> Supplied records
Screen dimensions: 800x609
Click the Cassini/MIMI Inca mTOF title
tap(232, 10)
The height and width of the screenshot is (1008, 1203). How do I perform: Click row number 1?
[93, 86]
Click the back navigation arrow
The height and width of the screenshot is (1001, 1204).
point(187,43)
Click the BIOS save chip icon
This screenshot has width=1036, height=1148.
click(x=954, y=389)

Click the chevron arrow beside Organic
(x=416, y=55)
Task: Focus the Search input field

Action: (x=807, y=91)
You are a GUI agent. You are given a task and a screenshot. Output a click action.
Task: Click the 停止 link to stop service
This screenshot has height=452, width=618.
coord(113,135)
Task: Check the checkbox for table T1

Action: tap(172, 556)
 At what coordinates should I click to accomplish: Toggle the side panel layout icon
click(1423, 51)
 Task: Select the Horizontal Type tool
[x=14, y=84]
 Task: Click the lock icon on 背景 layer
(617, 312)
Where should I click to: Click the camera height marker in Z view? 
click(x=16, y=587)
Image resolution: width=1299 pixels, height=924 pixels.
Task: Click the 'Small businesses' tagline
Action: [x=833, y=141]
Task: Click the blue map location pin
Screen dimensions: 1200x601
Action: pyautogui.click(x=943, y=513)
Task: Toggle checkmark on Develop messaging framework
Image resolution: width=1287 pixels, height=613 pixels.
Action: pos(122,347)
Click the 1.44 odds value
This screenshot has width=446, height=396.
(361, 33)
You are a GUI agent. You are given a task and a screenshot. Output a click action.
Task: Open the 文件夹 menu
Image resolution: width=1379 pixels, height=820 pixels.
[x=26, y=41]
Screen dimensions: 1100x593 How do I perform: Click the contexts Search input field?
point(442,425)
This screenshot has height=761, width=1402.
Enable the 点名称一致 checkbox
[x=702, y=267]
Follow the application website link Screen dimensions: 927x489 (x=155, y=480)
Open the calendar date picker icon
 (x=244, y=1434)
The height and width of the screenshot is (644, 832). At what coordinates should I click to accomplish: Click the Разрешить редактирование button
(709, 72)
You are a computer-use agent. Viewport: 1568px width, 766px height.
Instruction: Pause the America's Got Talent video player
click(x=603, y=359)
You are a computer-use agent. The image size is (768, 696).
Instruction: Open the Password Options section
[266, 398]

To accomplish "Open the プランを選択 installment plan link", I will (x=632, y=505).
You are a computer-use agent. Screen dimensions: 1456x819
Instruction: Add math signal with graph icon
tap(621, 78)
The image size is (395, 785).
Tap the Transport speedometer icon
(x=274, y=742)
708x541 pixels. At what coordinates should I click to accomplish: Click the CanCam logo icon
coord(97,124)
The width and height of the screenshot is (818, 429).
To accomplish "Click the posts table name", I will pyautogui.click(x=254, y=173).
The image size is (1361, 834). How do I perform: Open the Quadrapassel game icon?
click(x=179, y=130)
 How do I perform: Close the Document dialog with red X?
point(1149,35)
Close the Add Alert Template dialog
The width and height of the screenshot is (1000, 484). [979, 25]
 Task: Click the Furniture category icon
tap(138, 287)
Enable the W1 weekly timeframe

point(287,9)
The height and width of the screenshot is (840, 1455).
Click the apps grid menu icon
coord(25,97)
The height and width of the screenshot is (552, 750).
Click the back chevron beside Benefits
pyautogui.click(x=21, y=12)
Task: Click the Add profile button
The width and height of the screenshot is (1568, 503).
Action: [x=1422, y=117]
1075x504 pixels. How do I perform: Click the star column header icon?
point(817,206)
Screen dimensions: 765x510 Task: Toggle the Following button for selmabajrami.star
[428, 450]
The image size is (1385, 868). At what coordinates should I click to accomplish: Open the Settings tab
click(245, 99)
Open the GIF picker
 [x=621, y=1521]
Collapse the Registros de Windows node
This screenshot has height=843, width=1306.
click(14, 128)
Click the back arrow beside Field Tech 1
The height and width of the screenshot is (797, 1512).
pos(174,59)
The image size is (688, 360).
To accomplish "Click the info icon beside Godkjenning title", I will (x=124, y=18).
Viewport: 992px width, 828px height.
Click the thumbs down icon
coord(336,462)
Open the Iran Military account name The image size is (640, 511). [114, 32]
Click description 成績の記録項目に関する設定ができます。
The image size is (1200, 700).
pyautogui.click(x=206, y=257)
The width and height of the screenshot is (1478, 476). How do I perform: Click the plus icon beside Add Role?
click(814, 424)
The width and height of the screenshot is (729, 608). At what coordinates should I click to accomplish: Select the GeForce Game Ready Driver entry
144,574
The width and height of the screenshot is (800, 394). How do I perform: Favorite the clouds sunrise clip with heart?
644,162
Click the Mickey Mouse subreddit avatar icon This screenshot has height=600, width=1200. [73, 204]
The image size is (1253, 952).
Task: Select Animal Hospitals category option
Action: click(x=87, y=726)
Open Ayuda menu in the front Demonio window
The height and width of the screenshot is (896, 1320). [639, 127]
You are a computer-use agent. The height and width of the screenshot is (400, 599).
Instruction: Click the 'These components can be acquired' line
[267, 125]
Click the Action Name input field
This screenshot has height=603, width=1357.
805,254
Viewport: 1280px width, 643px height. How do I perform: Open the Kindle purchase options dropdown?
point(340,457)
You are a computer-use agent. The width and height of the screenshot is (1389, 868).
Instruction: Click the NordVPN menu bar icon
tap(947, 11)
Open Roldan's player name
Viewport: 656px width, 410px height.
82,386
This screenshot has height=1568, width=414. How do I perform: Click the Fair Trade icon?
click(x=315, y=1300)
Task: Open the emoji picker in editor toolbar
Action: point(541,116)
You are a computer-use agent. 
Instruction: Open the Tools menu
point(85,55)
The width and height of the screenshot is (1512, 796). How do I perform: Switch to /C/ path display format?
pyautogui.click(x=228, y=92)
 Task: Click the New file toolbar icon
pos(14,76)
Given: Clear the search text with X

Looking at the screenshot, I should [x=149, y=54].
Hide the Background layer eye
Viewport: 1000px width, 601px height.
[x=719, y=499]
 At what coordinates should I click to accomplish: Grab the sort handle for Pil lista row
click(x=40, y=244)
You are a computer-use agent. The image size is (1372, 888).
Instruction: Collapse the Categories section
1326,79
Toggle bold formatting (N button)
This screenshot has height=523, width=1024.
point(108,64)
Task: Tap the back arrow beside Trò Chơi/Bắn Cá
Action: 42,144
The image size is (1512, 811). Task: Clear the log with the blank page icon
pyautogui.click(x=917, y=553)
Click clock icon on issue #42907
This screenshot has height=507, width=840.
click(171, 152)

> Activity
Among the lines above, tally those containing the string "link" and give only the result.

> Written solution
3